The microscope is used to enable us to see objects that are two small to be seen with the naked eye. In class we use the compound light microscope. A dissecting microscope can be used for observing living or dead organisms and they can be approximately as large as a fist. An electron microscope is the highest magnification microscope that we currently have. We cannot view live specimens under the electron microscope. To find the total magnification of the specimen under the microscope you must multiply the magnification of the ocular lens (eyepiece) and the objective lens (scanning, low, high power). Our microscopes in class have an ocular lens at 10x, a scanning objective at 4x, a low power objective at 10x and a high power objective at 40x. The respective total magnifications on scanning, low and high are 40x, 100x and 400x. Objects viewed under the microscope appear upside down and backwards. We never use the course adjustment under high power, it could break the slide or damage the lens. The diaphragm controls the amount of light on the slide. The field of view is largest and brightest under low power. Always carry the microscope using the arm and the base. When making a wet mount slide we place the cover slip at a 45 degree angle and slowly lower it down so that there are no air bubbles present in the slide.

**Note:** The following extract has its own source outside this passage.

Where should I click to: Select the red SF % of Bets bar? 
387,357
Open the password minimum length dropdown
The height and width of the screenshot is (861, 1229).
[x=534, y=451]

Gel Electrophoresis uses an electircal current to separate fragments of DNA. Used in criminal investigations, paternity tests and evoluntionary relationships.
To create fragments of DNA, the DNA is mixed with special cutting substances called restrictive enzymes. It is also mixed with a special dye so that it can be seen on the gel. The mixture is then loaded into wells on an agarose gel. An electric current is then applied and fragments move through the gel. The smaller pieces move further and the larger pieces don’t move as far. Results show a banding pattern on the gel under special light.
Chromatography is a technique used to separate a mixture of molecules, generally different pigments. The set up includes a beaker with a solvent and special chromatography paper for the separation. A common example of this technique would involve putting a concentrated amount of chlorophyll (a green coloring found in plants) extract on a piece of filter paper and then placing the filter paper with the extract into a solvent.As the solvent soaks up into the paper and moves upward, colors that exist within the chlorophyll are separated into bands of color on the filter paper.
Tissue culturing is a technique used in growing living tissue and microorganisms such as bacteria in the lab. Some examples include in vitro fertilization, bacterial culture (strep throat) and even cloning.
What is tissue culturing good for?
- Can be used to grow either animal or plant tissue
- Can grow a large amount of certain types of organisms
- Can be used to produce large numbers of the same cells or the same organisms (cloning)
- Can also be used to grow tissue for analysis (ex.- cancer)
- Can even be used to grow whole entire organs!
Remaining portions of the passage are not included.